Update the entries from the line that contains "Where should I" through the end of the entries by replacing "badge" with "label" and leaving all else unchanged. Reproduce only those lines, and omit the pictures.

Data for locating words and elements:
-- begin --

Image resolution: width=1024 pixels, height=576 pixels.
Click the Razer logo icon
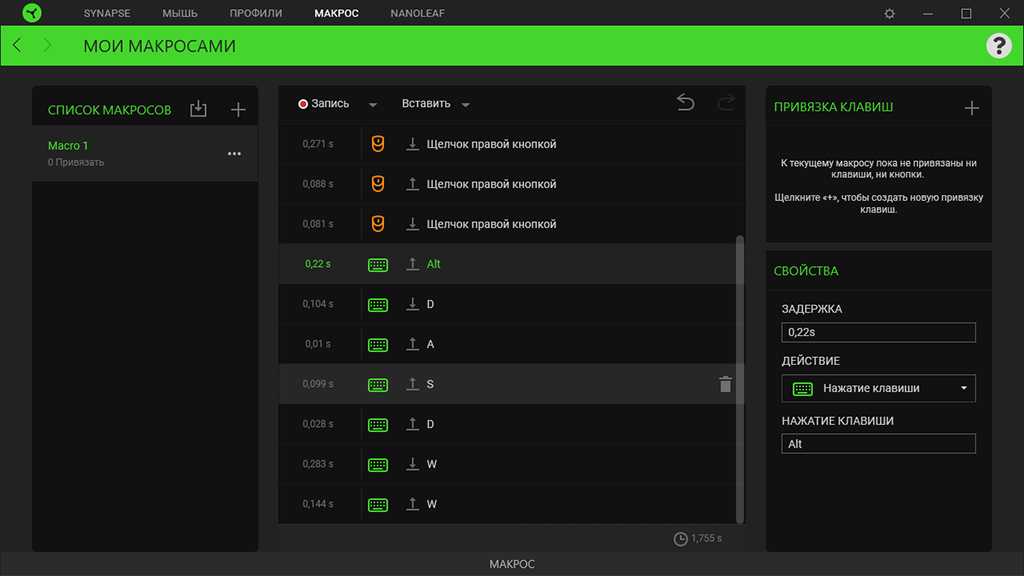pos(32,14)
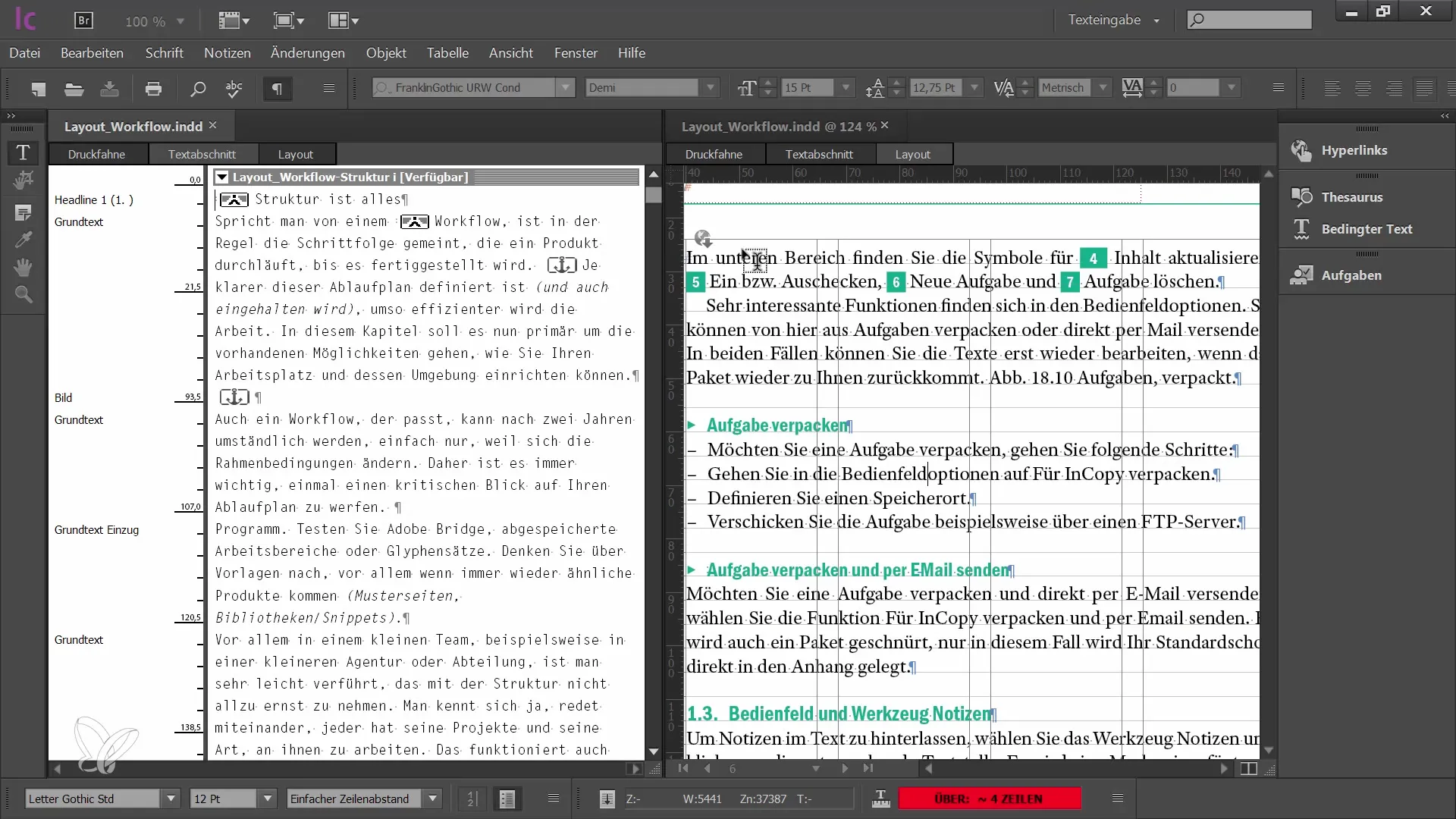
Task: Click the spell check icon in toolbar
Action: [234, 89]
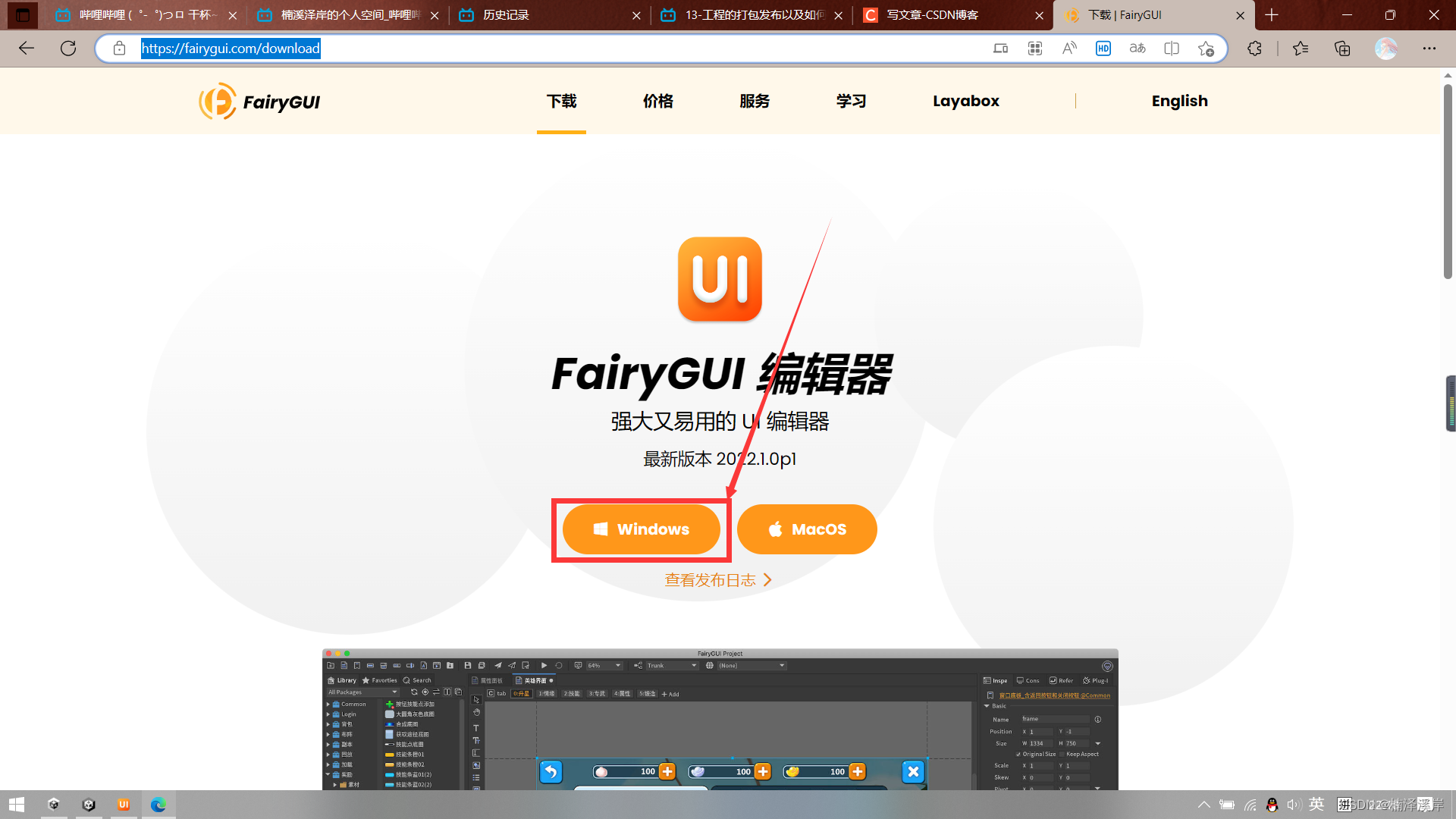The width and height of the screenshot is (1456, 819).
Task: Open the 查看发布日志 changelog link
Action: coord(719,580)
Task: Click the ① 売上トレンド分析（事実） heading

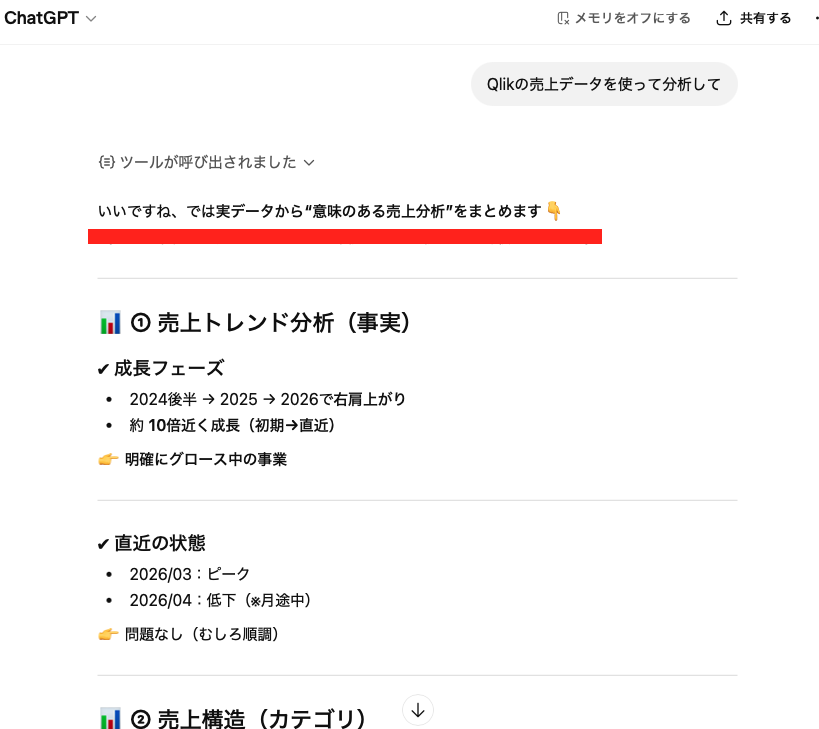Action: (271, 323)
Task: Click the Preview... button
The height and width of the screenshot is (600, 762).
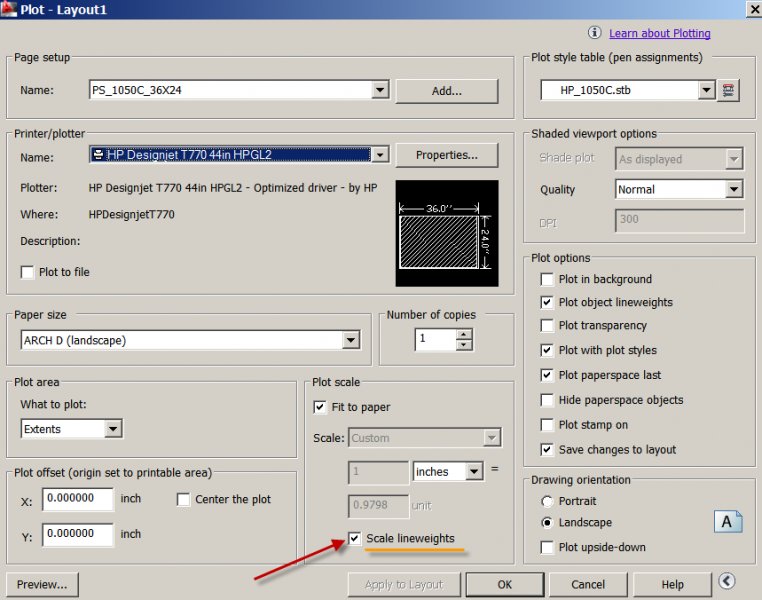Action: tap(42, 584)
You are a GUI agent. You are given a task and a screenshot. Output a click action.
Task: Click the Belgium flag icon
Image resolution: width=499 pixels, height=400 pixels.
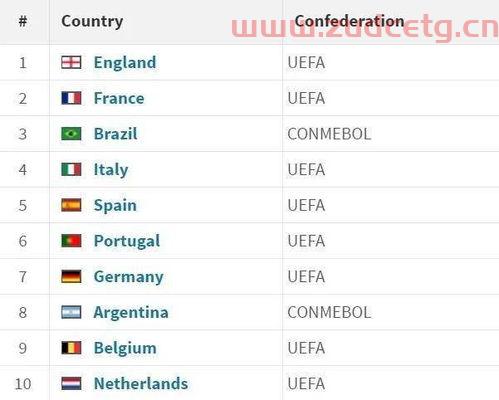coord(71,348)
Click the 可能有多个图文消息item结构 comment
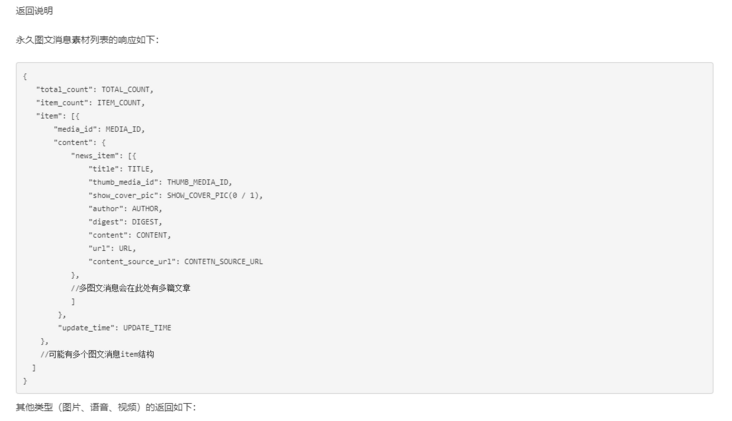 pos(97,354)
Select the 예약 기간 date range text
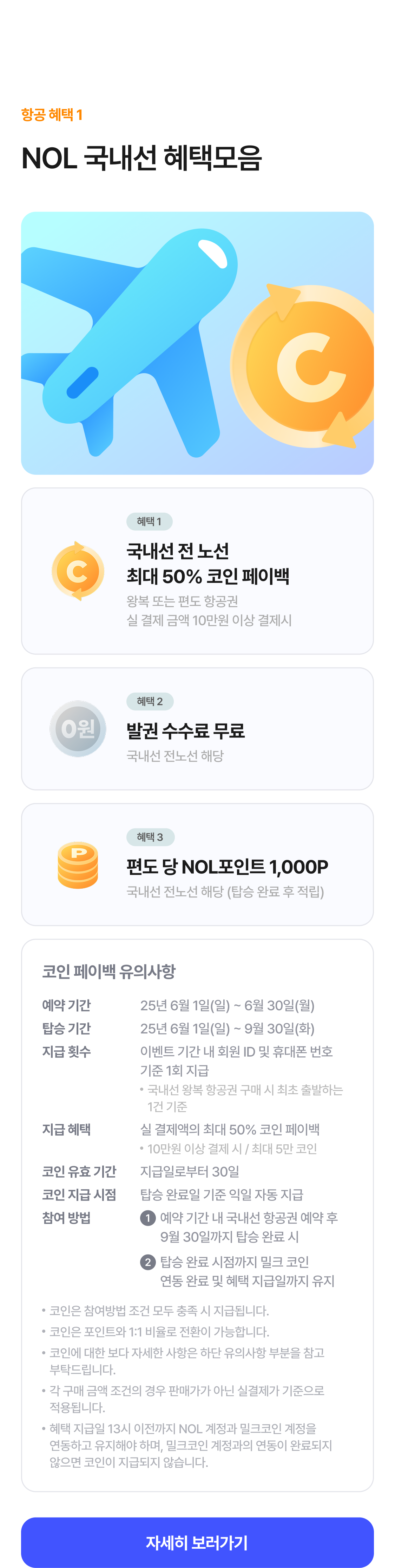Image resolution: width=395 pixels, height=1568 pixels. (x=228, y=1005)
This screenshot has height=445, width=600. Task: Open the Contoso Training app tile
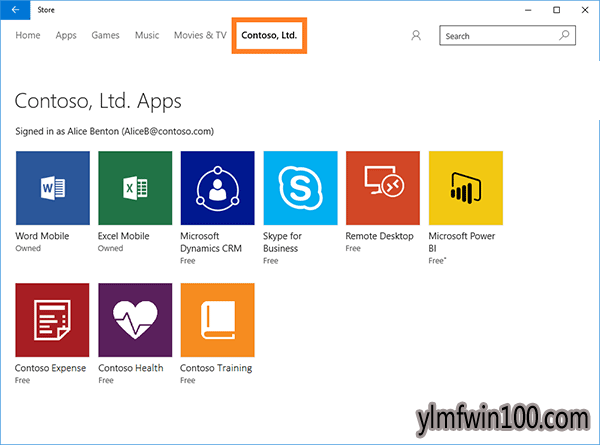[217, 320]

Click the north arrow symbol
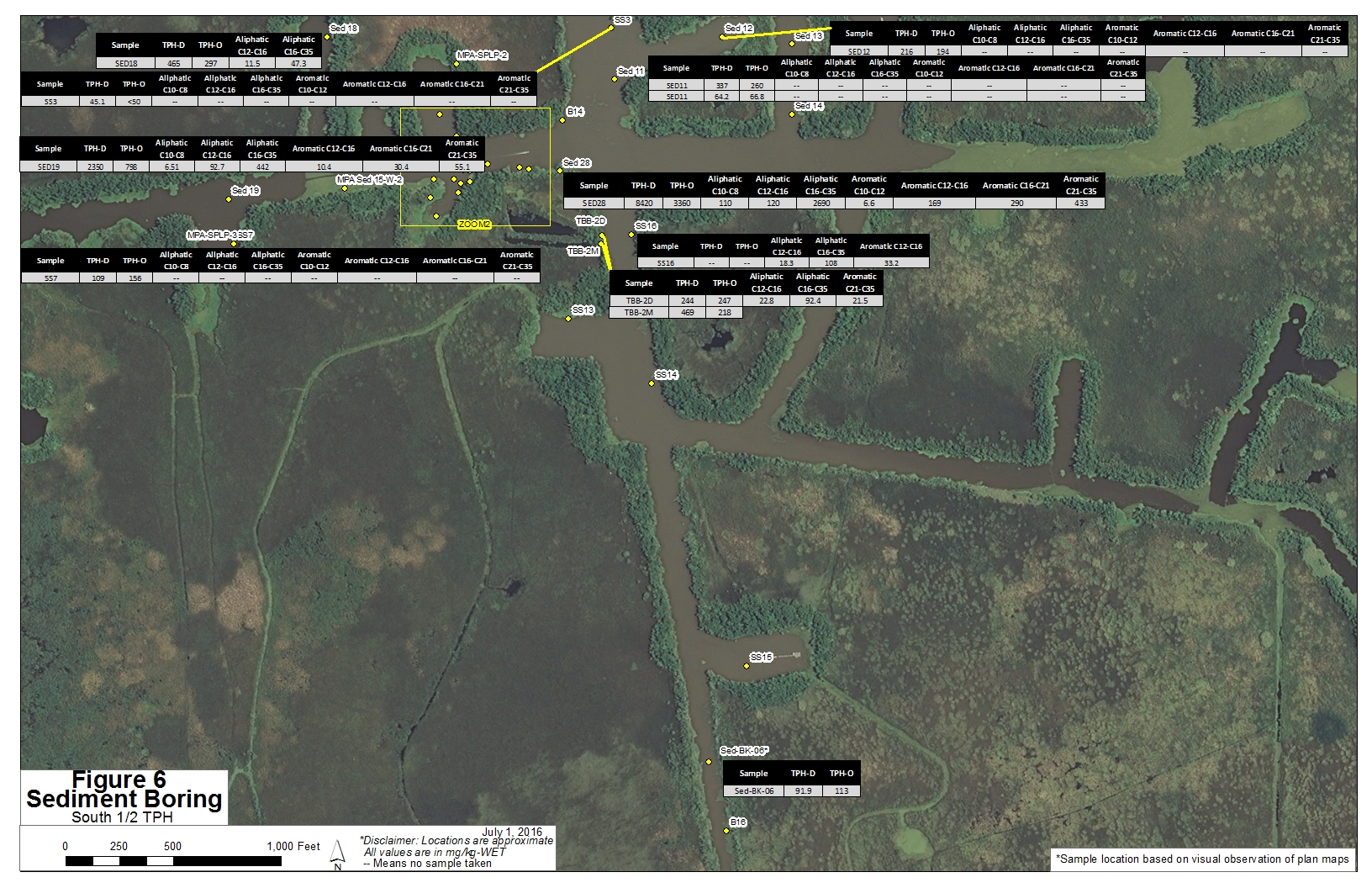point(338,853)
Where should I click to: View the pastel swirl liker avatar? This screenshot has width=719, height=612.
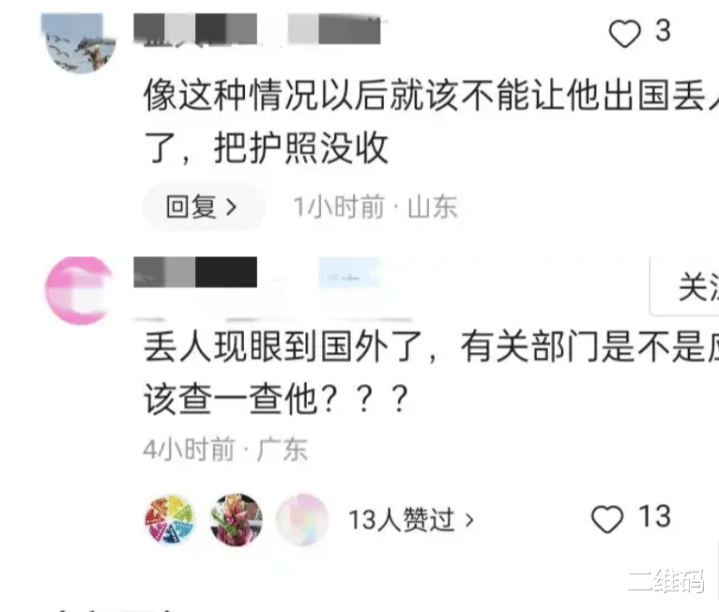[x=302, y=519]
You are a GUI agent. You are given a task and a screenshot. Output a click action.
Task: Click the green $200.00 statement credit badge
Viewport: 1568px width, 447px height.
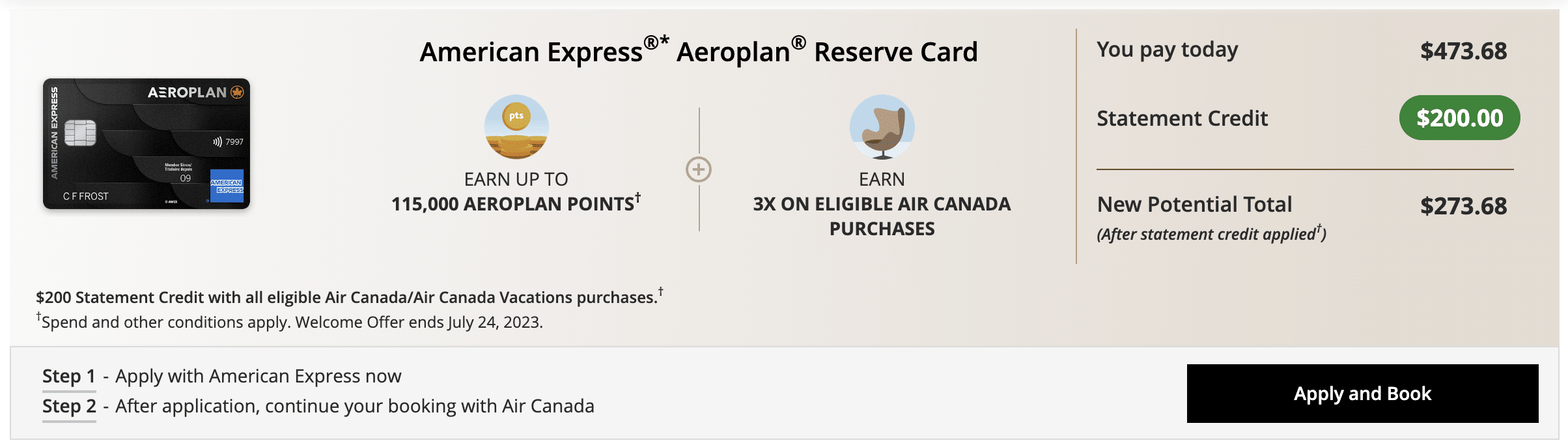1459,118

-- end --

> _Solution_:
Where should I click to: View the pastel swirl liker avatar? This screenshot has width=719, height=612.
[x=302, y=519]
You are a GUI agent. You are given a task and a screenshot. Output a click action.
Task: Click the green $200.00 statement credit label
Viewport: 1568px width, 447px height.
1459,118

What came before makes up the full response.